其の部、ようやく始まったものなり 2ページ
授業が全て終わると、再び誠人が問いただして来た。こいつは俺の答えに納得してない様で、いい加減しつこい。
「だから、どうやって日之道さんに取り入ったんだよ」
「しらねぇよ。扉開けたら入部させられたんだから」
「どうやって入部させられる程親しくなったんだ?」
さっきからこんなんがずっと続いてる。ああ、ウザい。もうやめてくれ。
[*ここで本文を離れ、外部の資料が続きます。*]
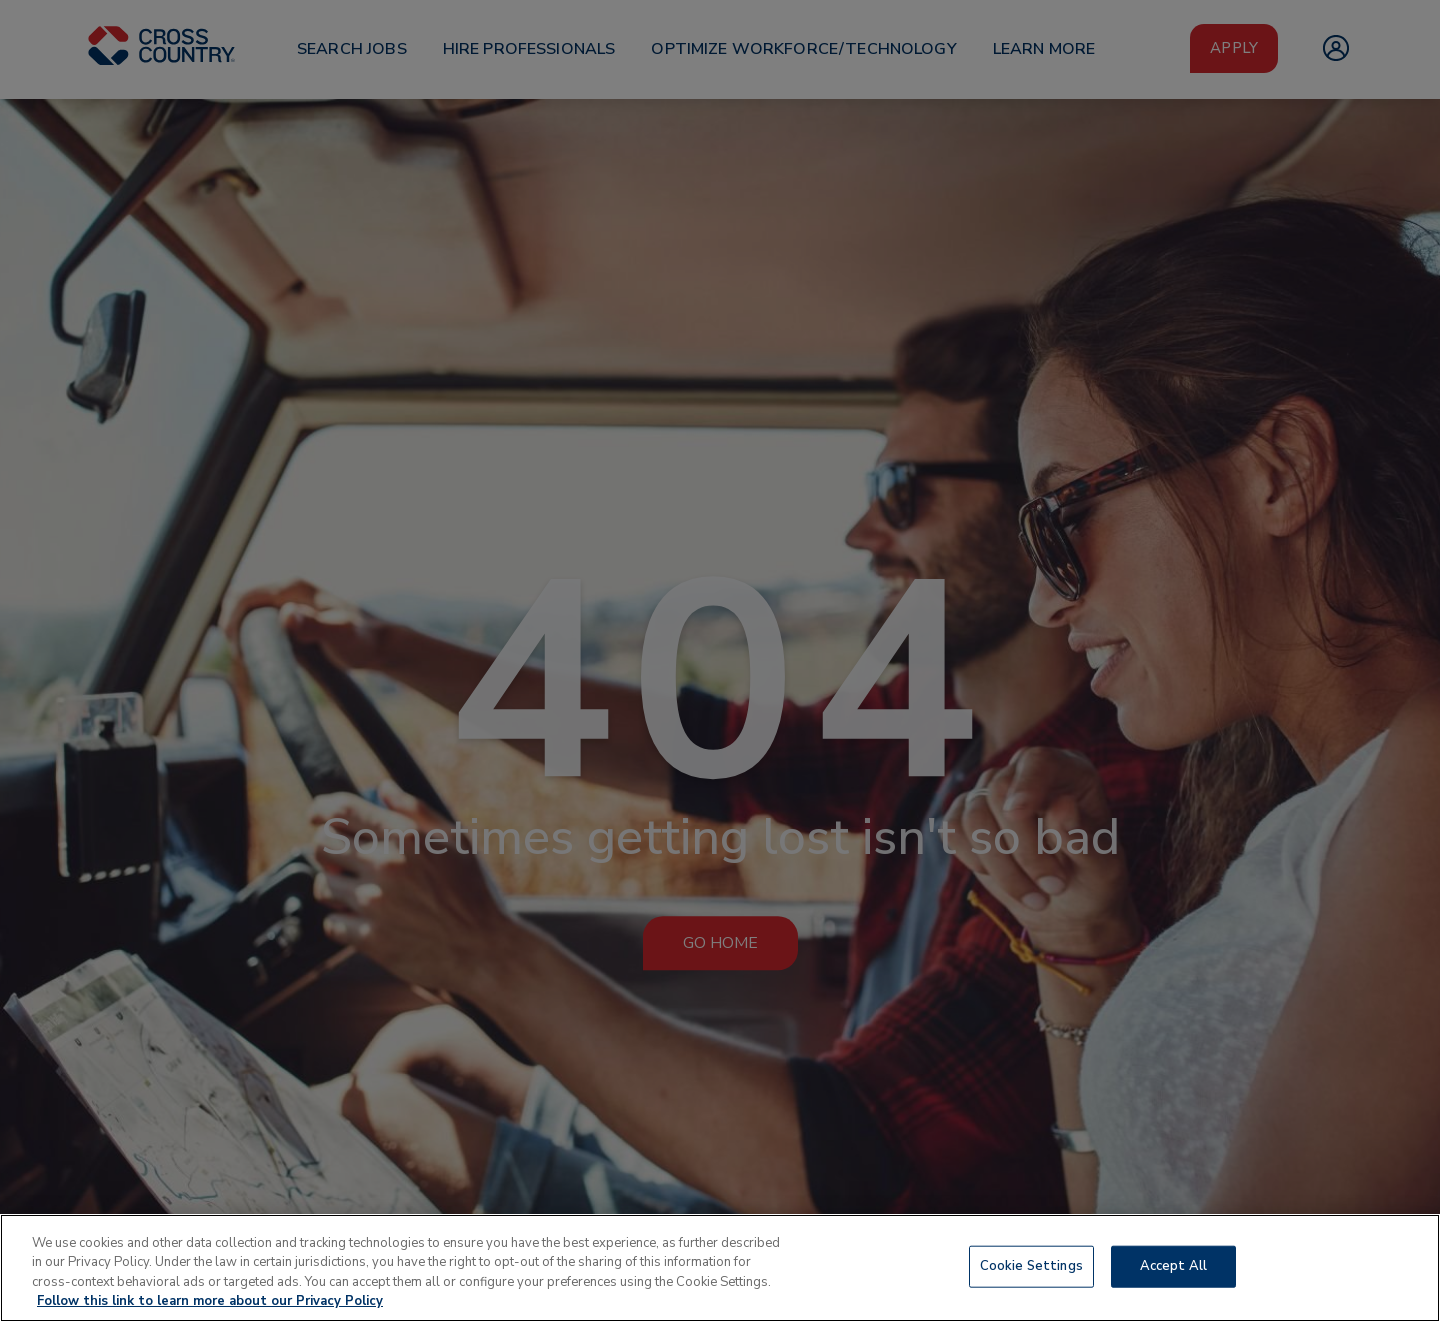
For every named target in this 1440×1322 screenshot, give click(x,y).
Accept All (1173, 1266)
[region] (720, 1268)
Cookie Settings (1031, 1266)
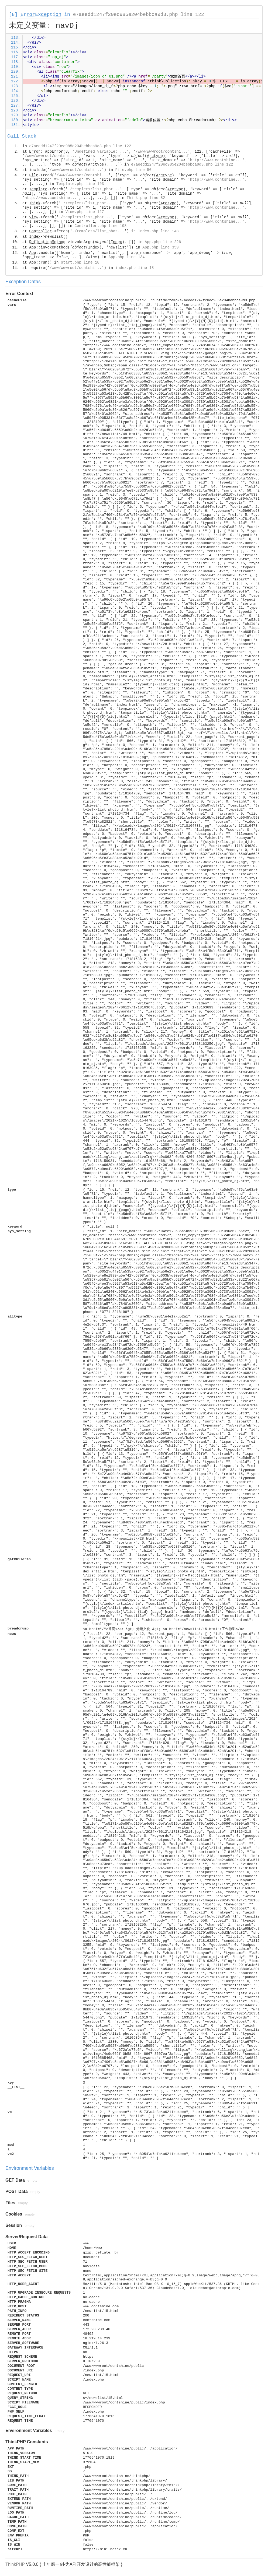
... (139, 160)
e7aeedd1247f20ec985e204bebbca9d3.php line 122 (138, 14)
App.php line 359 (160, 247)
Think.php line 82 (145, 198)
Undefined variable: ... (100, 151)
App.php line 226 (163, 242)
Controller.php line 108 (100, 226)
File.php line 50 (133, 170)
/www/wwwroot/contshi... (162, 151)
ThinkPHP (15, 2564)
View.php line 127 (85, 212)
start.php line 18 (80, 262)
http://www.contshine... (216, 160)
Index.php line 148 (158, 231)
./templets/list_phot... (94, 189)
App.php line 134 (126, 257)
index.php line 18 (134, 268)
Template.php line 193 (80, 184)
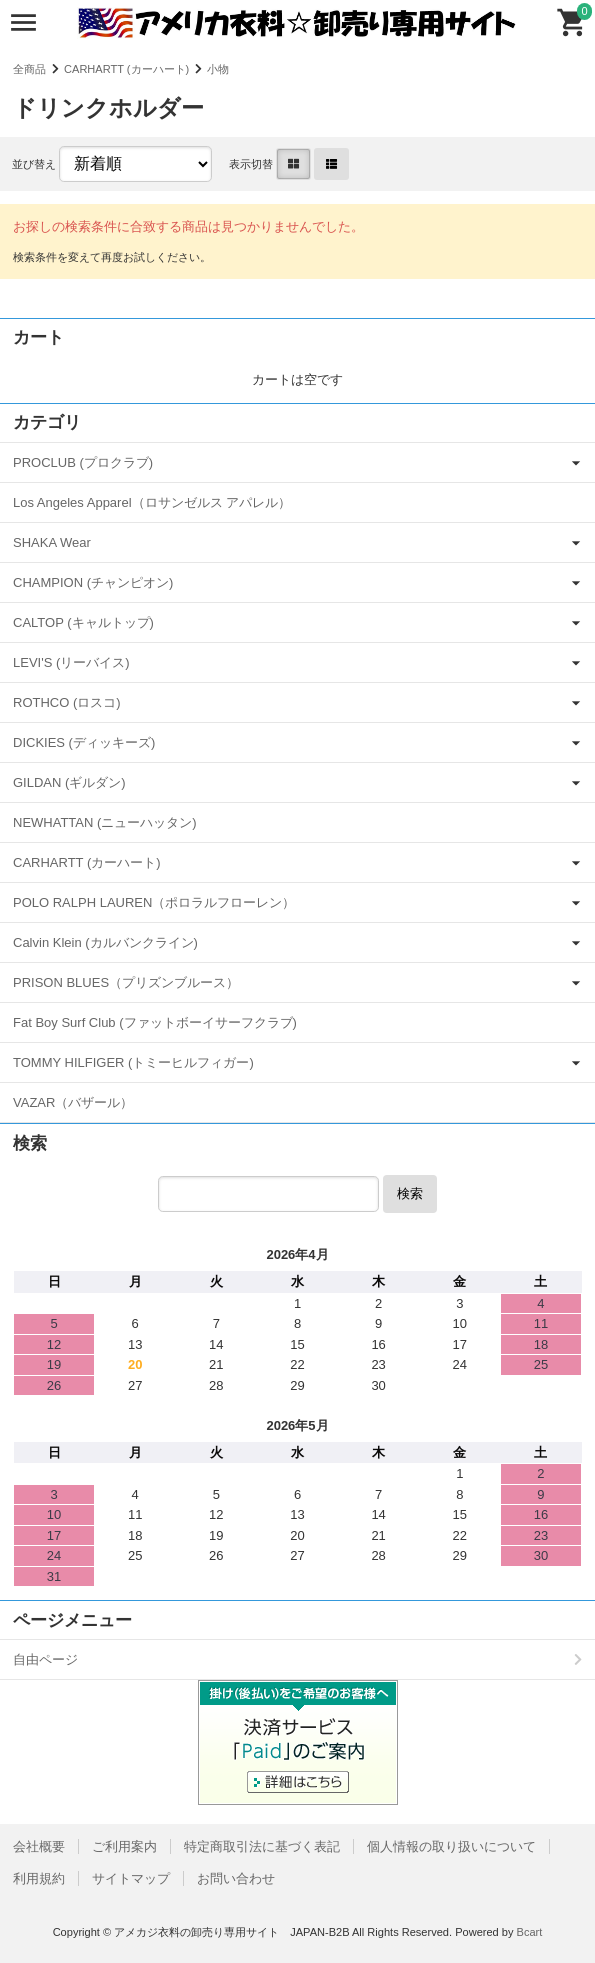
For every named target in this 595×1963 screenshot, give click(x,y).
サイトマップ (131, 1878)
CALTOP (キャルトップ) (83, 622)
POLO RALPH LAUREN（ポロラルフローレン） (154, 902)
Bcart (530, 1932)
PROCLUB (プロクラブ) (83, 462)
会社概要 (39, 1846)
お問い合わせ (236, 1878)
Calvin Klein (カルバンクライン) (105, 942)
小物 (218, 69)
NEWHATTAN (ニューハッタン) (105, 822)
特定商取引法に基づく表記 (262, 1846)
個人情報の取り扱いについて (451, 1846)
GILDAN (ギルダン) (69, 782)
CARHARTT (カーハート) (126, 69)
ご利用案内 (124, 1846)
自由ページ (45, 1659)
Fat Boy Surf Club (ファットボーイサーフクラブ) (155, 1022)
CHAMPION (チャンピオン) (93, 582)
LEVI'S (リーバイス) (71, 662)
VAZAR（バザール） (73, 1102)
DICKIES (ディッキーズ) (84, 742)
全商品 (29, 69)
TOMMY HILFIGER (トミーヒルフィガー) (133, 1062)
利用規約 (39, 1878)
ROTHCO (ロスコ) (67, 702)
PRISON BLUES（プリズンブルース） (126, 982)
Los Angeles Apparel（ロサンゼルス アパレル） (152, 502)
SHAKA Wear (52, 542)
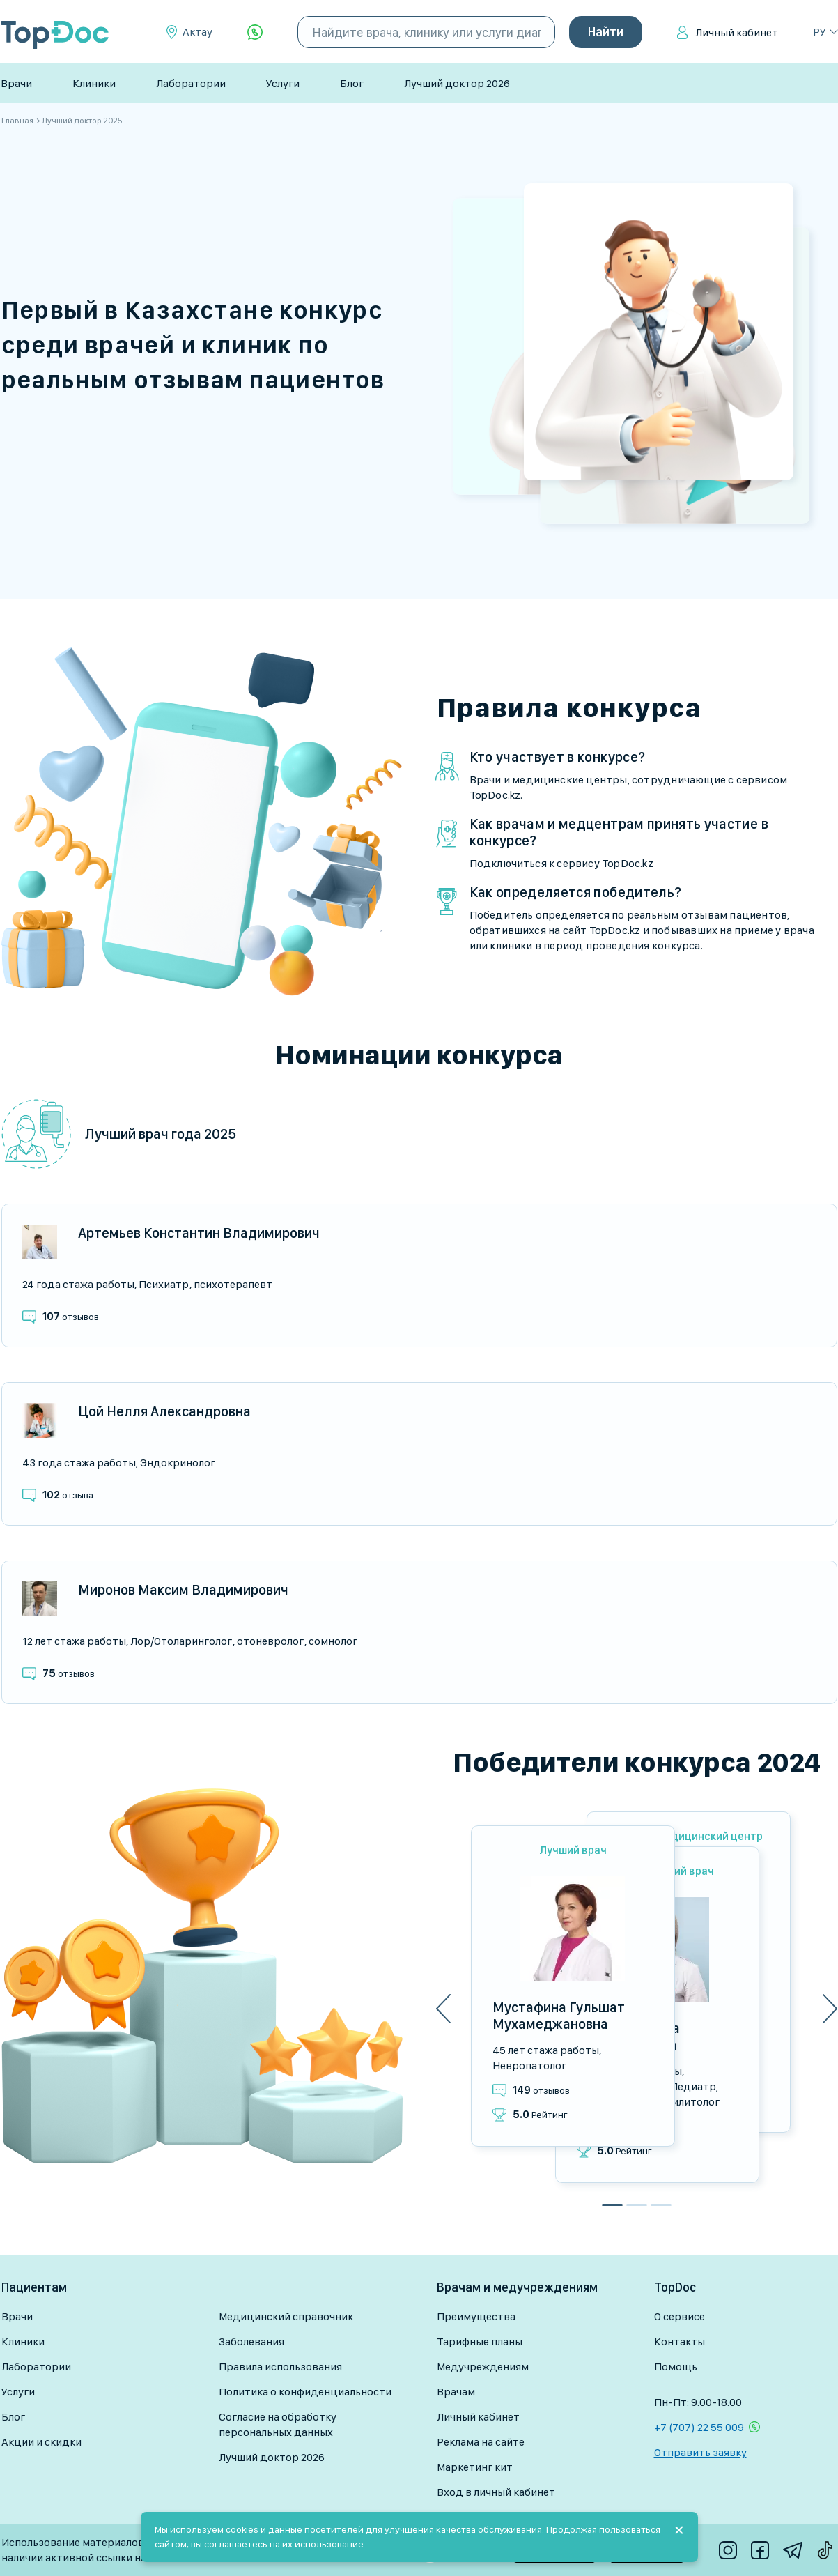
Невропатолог (529, 2065)
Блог (352, 83)
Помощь (675, 2366)
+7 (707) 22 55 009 (699, 2427)
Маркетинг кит (475, 2467)
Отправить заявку (700, 2452)
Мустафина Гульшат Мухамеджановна (558, 2015)
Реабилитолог (684, 2101)
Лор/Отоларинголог (181, 1641)
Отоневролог (270, 1641)
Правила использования (280, 2366)
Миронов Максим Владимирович (183, 1589)
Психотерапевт (233, 1284)
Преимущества (476, 2316)
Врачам (456, 2391)
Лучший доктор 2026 (457, 83)
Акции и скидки (41, 2441)
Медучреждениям (483, 2366)
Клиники (94, 83)
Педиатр (693, 2086)
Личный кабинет (736, 32)
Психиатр (164, 1284)
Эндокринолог (177, 1462)
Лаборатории (191, 83)
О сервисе (679, 2316)
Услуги (283, 83)
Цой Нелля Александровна (164, 1411)
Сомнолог (333, 1641)
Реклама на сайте (481, 2441)
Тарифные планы (479, 2341)
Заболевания (251, 2341)
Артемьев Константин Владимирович (199, 1233)
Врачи (16, 83)
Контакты (679, 2341)
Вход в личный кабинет (496, 2492)
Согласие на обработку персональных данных (277, 2424)
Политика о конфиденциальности (305, 2391)
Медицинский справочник (286, 2316)
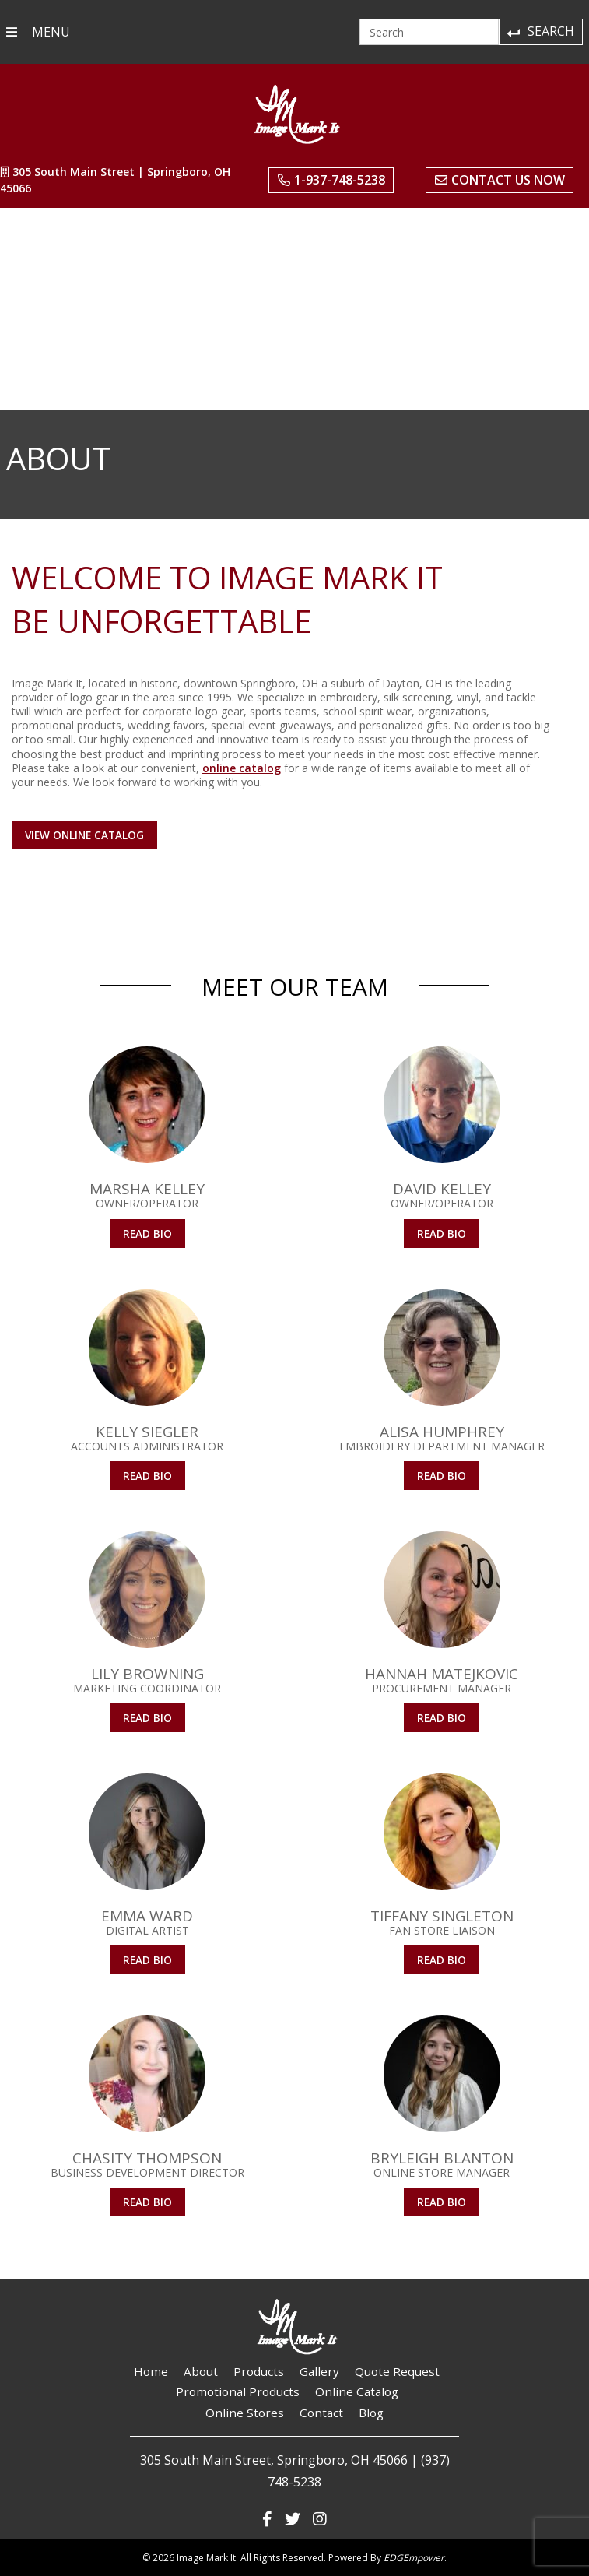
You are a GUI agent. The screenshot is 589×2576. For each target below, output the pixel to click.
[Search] (429, 32)
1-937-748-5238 (331, 179)
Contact (321, 2412)
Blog (371, 2412)
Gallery (319, 2371)
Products (258, 2371)
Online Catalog (356, 2391)
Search (539, 31)
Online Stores (244, 2412)
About (201, 2371)
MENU (38, 31)
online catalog (241, 768)
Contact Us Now (500, 179)
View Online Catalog (84, 835)
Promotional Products (238, 2391)
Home (151, 2371)
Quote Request (397, 2371)
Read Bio (147, 1233)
そう思った時だった。
廊下の方が騒がしいと思ったら、話題の中心人物、日之道 灯が顔を出した。
「山陰君はいるか?」
灯は教室の入り口に立ち、俺を呼んだ。
そして俺に集まる視線。この凍てつく吹雪の様な視線が、誠人の言っていた事の裏付けに思える。
俺が近づいていくと、灯は微笑み、
「私は今日少しよるとこがあるから、部室の鍵を渡しておこう」
そう言って俺に鍵を投げた。よるところ?どこかに用事があるのか?あと今私って言わなかったか?
とにかく俺は鍵を受け取り、背中に刺さる目線から逃れる為に、真っ直ぐ部室に向かう事にした。
部室について、俺は何もする事が無かった。文芸部と言っても、この部屋には本が一冊も無い。俺には灯が来るまで何をしようか悩み抜いた挙句、椅子に座ってただじーっと待つ事にした。
椅子に座りながら、俺は改めて部室を見渡してみる。入り口は、古めかしい、校長室として使われていそうな扉。だが部屋全体はそんなに広くは無く、大体六畳程度だろうか。いや、もう少し広いか。
部屋に置かれている物は、意外と数のある会議用の長机。パイプ椅子も、部屋に広げられていないだけで、壁に沢山もたれている。
そして壁際に、この部室内で最も目立つ、こちらもまた古めかしい、大きな木製の棚がある。灯がに何をいれているのかは知らないが、どの引き出しを覗いてみても原稿用紙や部活動に必要な物しか詰まっていないんだろう。きっと
俺が椅子に座ってただぼーっとしている時だった。不意に、部室のドアをノックする音が聞こえた。灯が用事とやらを終えて来たのだろうか?そう思って扉を開けると、そこには、いかにもおっとりとした女性が、柔らかな笑みを浮かべていた。
「こんにちは、文芸部に入りたいのですが」
肩を超えている程度のセミロングの髪を揺らしながら、その人は言った。
「あの…?」
俺がしばらく動けないでいたので、その人は、困った様な顔をして、俺を見てくる。
「あ。すみません。どうぞ中に。」
我にかえった俺は廊下で立たせてはマズイと思って、彼女を中に招き入れた。その人は「はい。」と笑顔で言って、中に足を踏み入れる。そして俺が差しだした椅子に座ると、
「ポスターを見たんです」
と言って来た。ポスターとはビラの事だろう。…あんなもんで本当に人が来るんだなー。なんて感心していると、
「山陰君。遅くなってすまな…」
灯がやって来た。俺はこの入部希望者の事を話そうと灯の方を見て、固まった。
何故か、それは灯の横に、短く、でも綺麗な髪をした女の子がいたからだ。
灯も固まっていた。俺しかいないと思っていた部室に、穏やかそうな人がいたのだから。
完全にフリーズした俺達。
「こんにちは。」
「こ、こんにちは…」
そんな中、入部希望者達は、お互いにあいさつをしていた。